**DESCRIPTION OF THE TASK**
Swap "chevron" for "arrow" in the part of the material that opens with the line containing "Click the Save icon in quick access toolbar" and closes at the end of the material, keeping everything else unchanged. Leave the pictures out of your answer.

**DATA SECTION**
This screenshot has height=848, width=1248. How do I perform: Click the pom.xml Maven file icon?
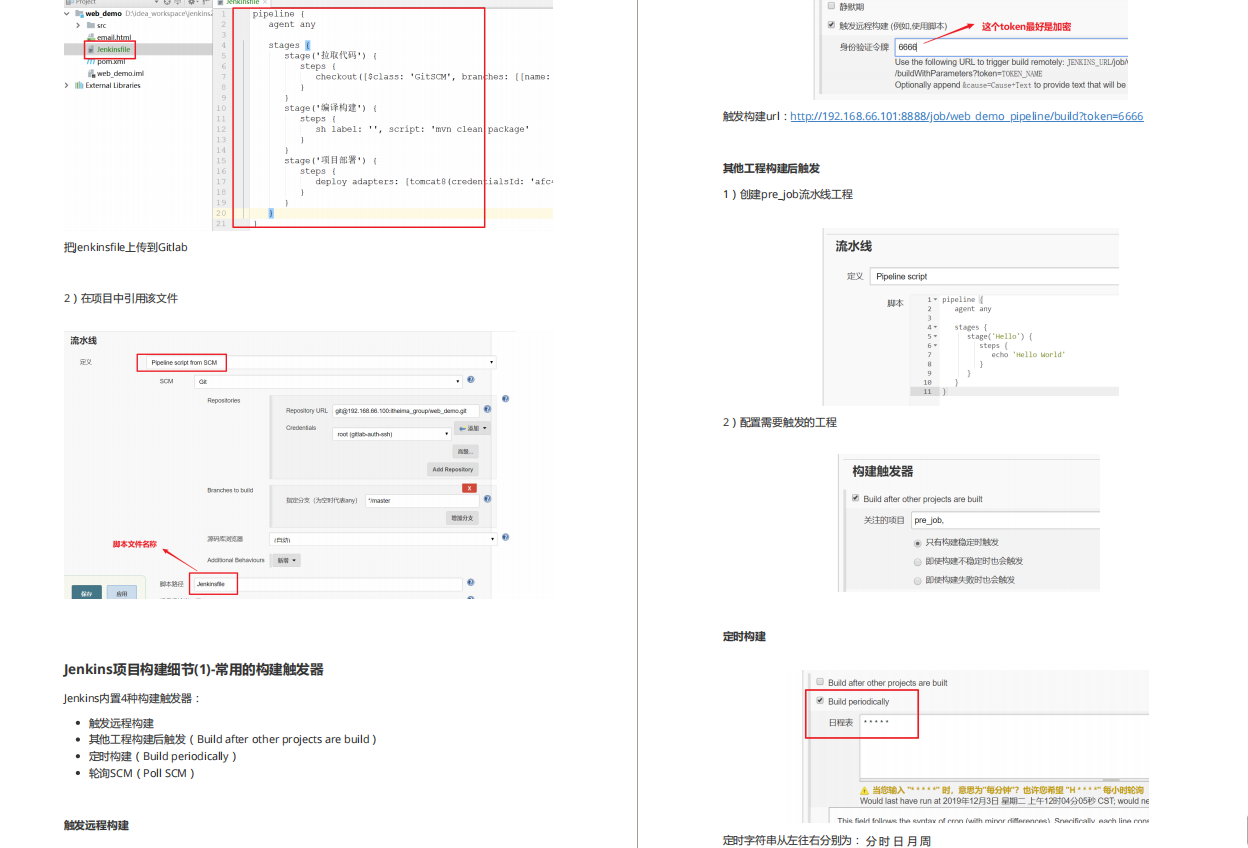click(91, 61)
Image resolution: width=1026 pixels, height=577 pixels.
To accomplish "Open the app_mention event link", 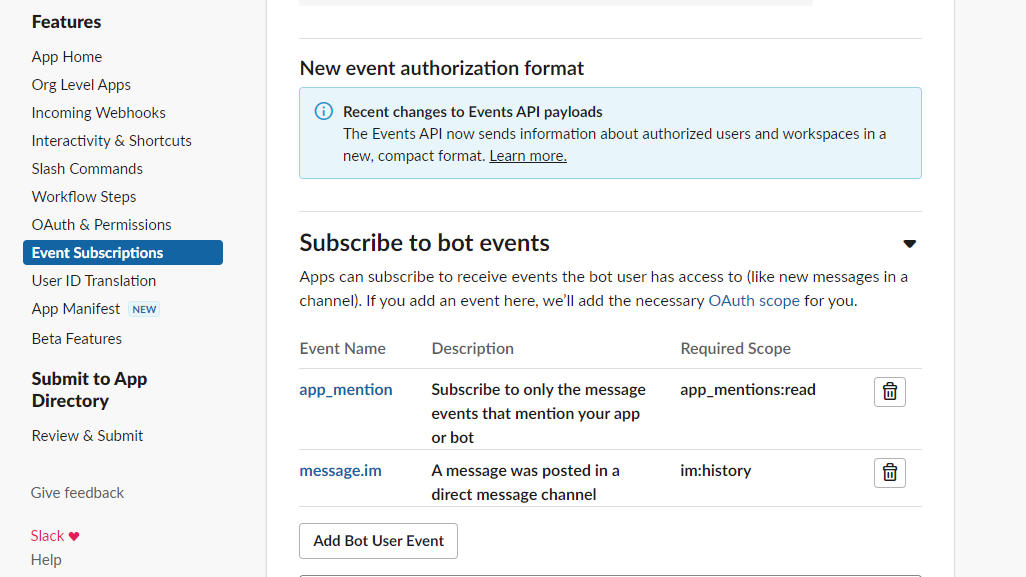I will point(346,390).

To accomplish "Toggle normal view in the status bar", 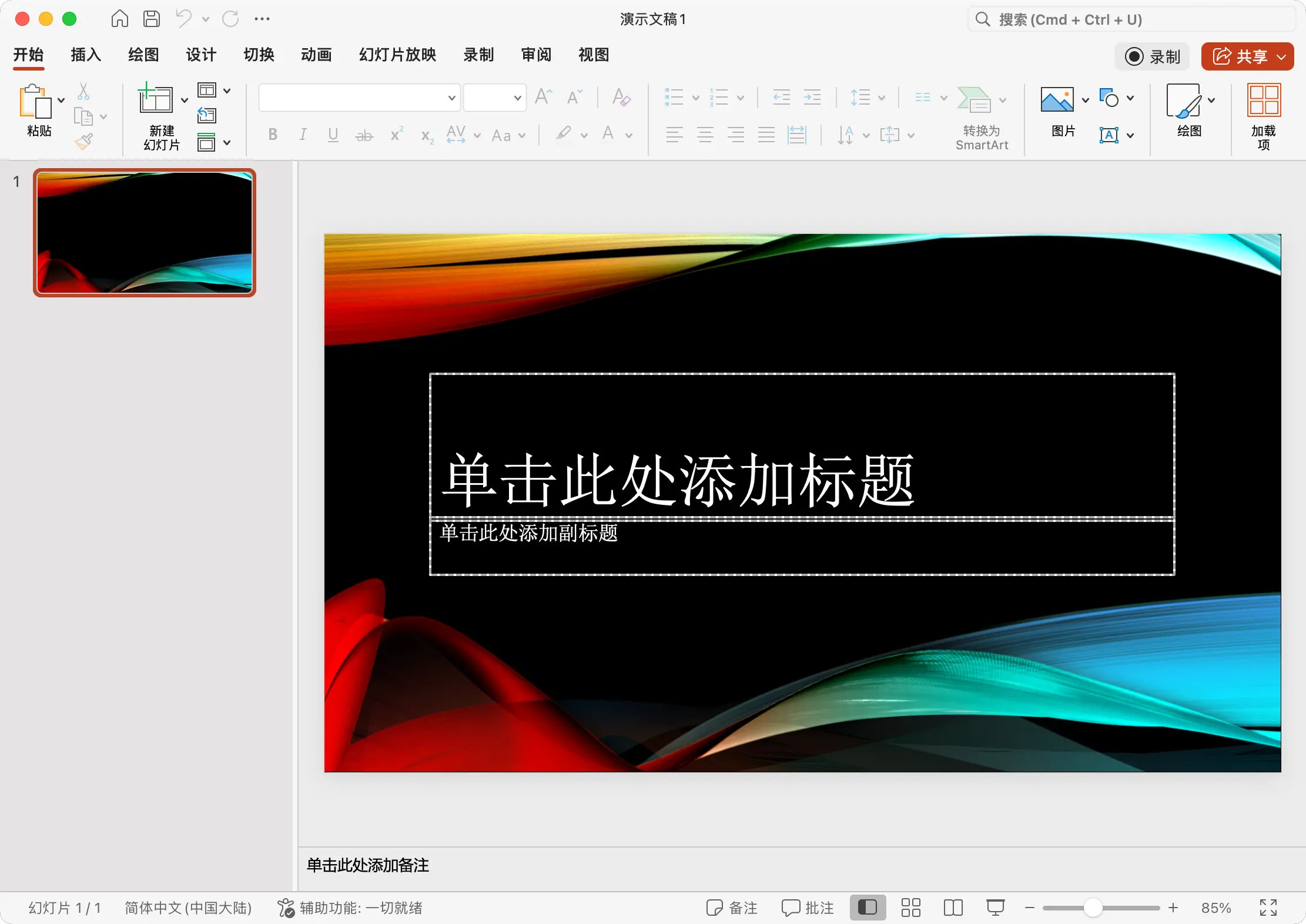I will click(868, 908).
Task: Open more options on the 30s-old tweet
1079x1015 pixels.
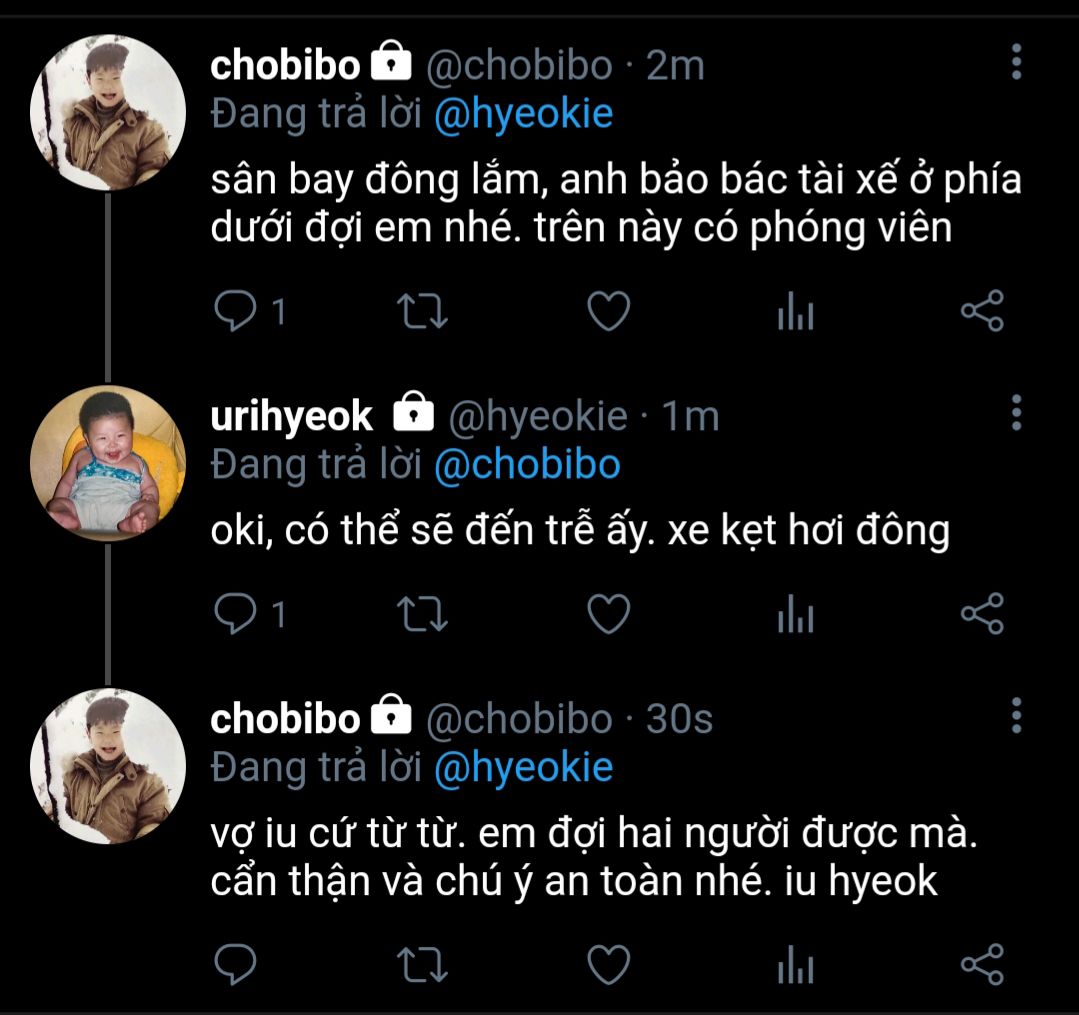Action: click(x=1016, y=716)
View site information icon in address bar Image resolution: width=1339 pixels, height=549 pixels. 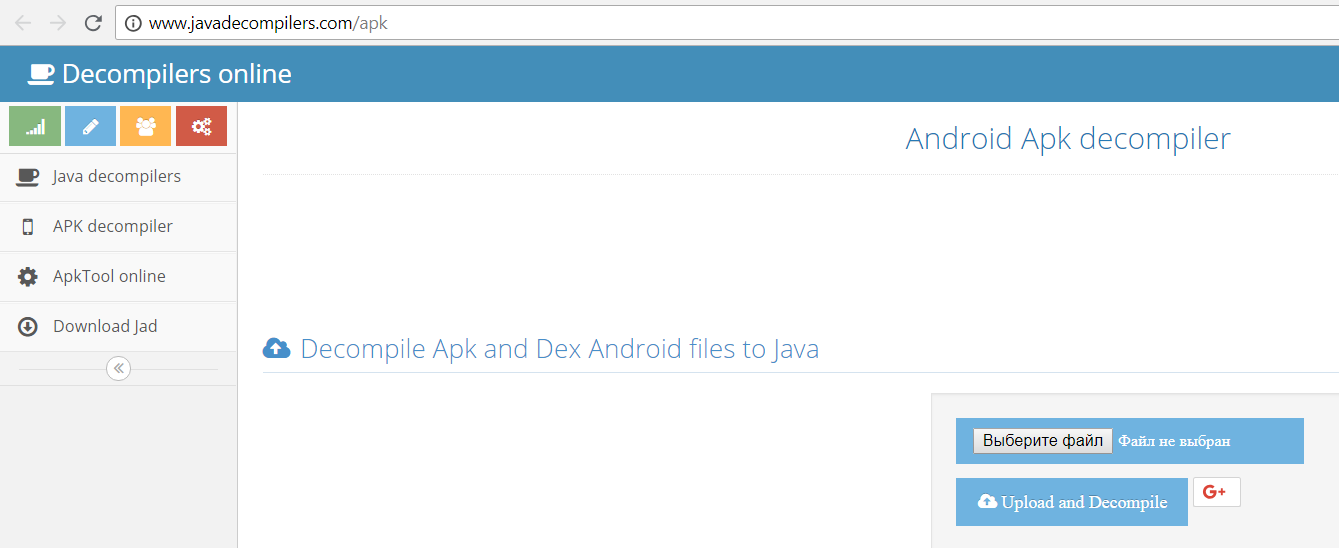[x=133, y=23]
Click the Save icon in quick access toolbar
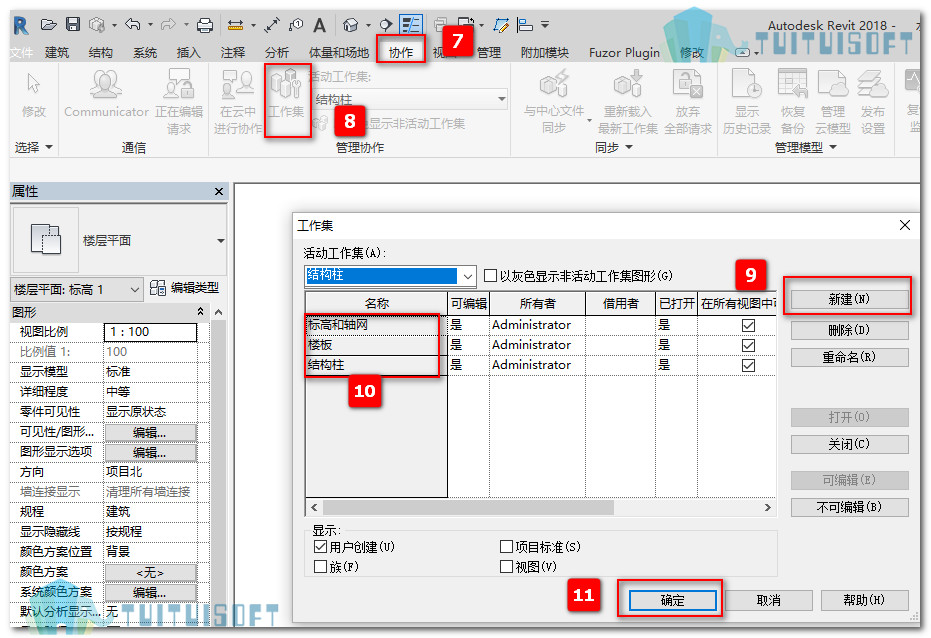Viewport: 931px width, 638px height. [x=73, y=24]
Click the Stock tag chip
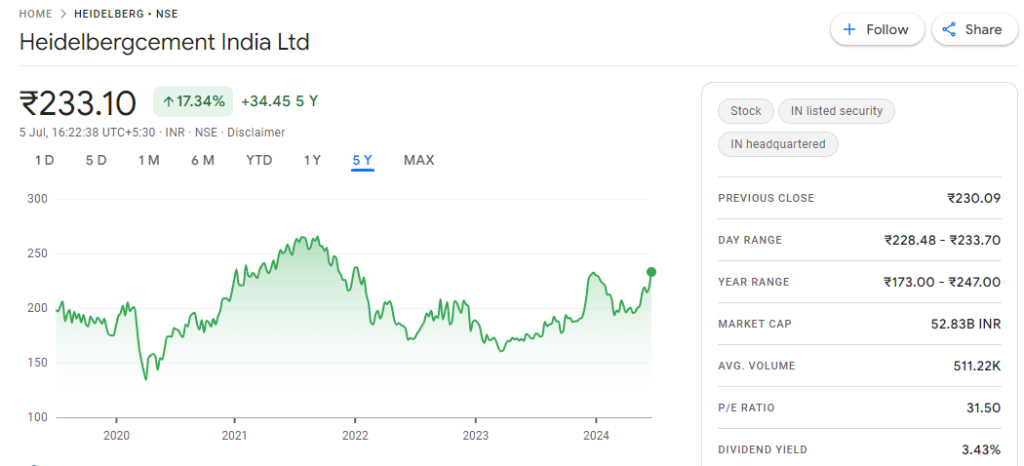The height and width of the screenshot is (466, 1024). pos(745,111)
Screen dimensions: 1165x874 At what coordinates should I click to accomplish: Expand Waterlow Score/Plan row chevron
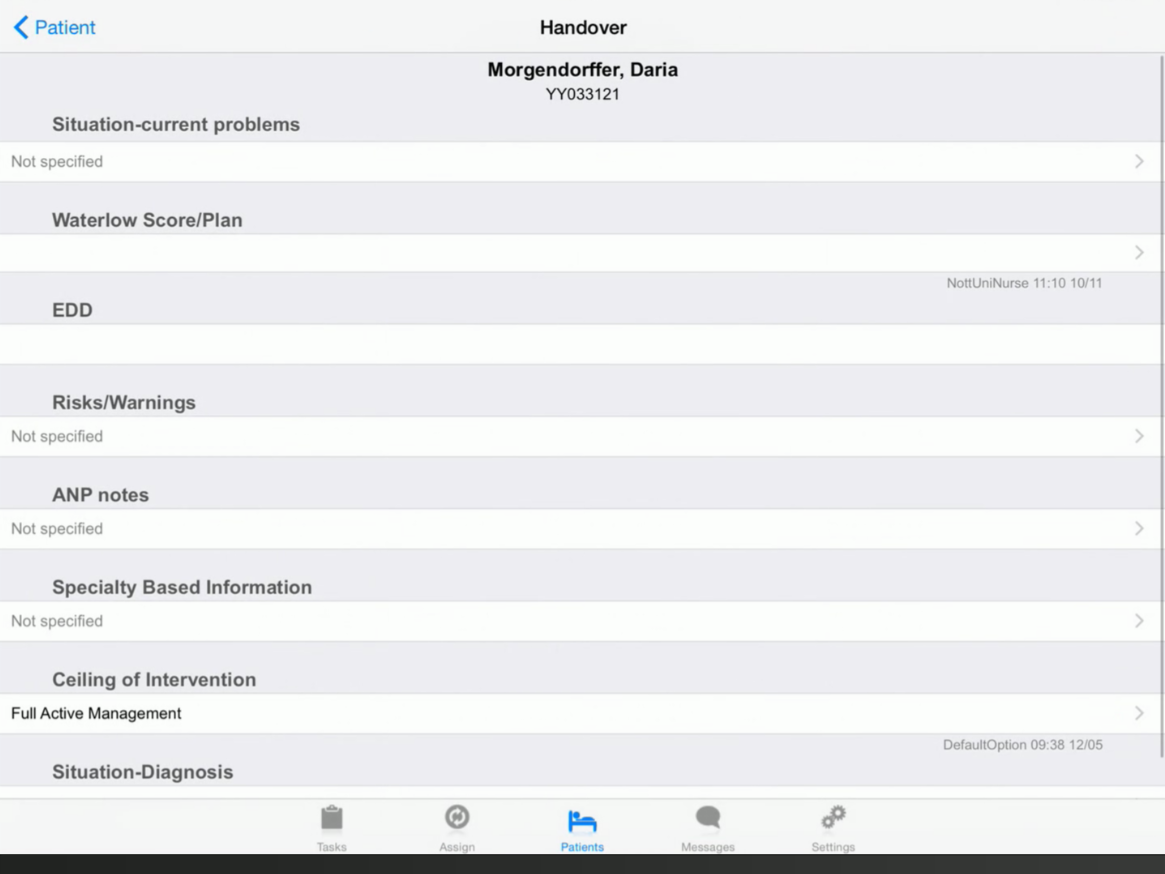(1138, 253)
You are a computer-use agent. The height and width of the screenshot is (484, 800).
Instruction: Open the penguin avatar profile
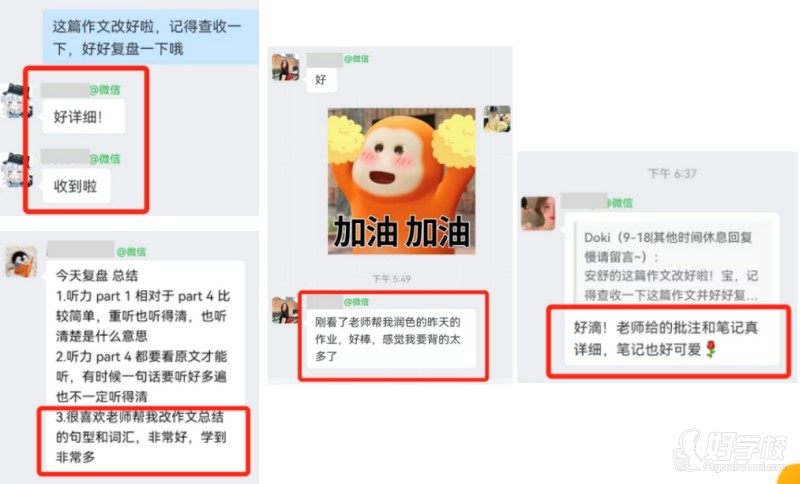click(21, 262)
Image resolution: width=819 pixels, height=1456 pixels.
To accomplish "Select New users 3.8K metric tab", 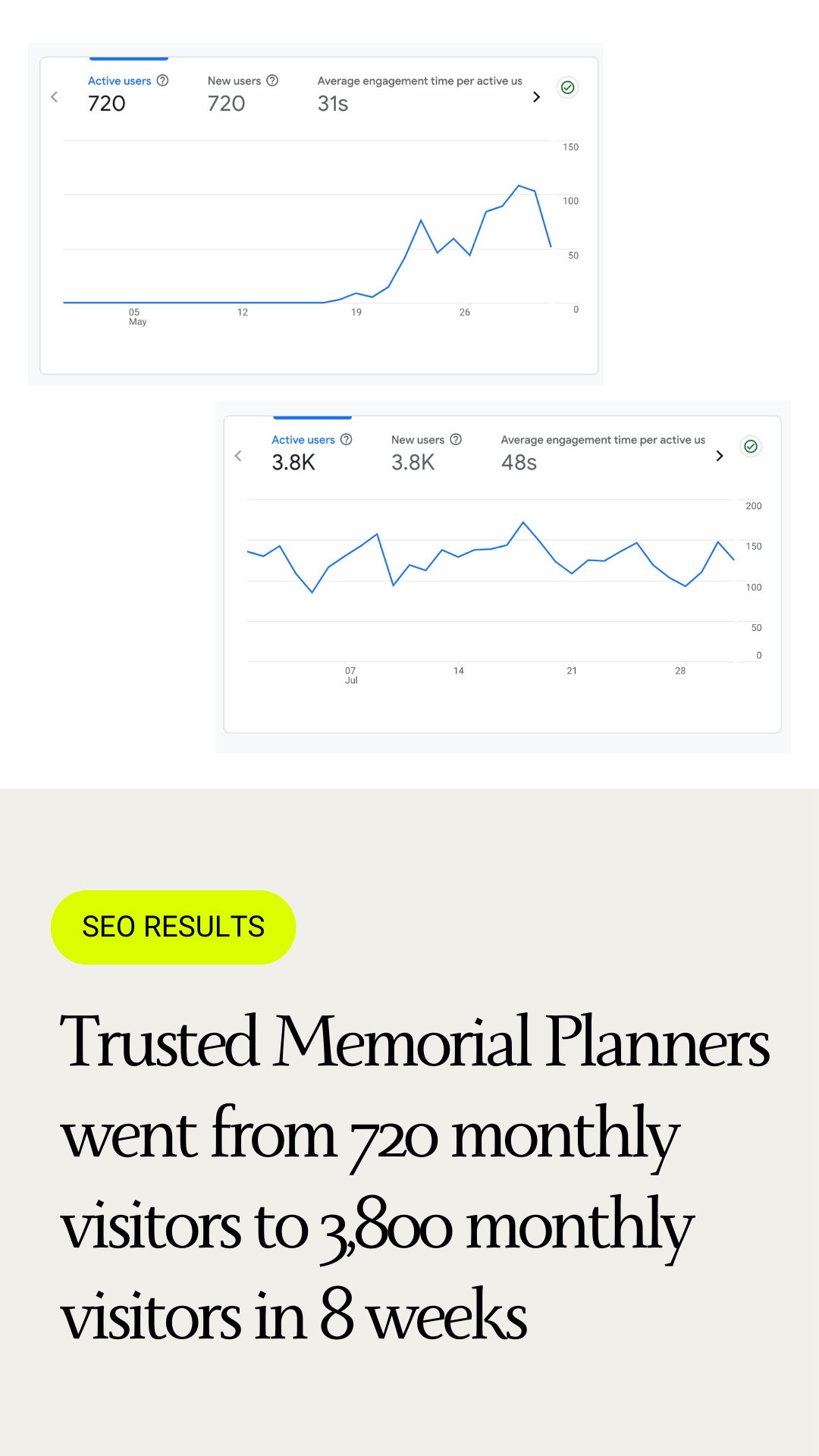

**RESULT BELOW**
Click the Save icon in quick access toolbar
Viewport: 931px width, 638px height. [x=73, y=24]
Click the Stock tag chip
The height and width of the screenshot is (466, 1024). pos(745,111)
Screen dimensions: 1165x874 At what coordinates should I click to accomplish: Expand Waterlow Score/Plan row arrow
(1138, 253)
You are a computer-use agent. The height and width of the screenshot is (484, 800).
Instruction: Open the penguin avatar profile
click(21, 262)
Image resolution: width=819 pixels, height=1456 pixels.
To accomplish "Select New users 3.8K metric tab", 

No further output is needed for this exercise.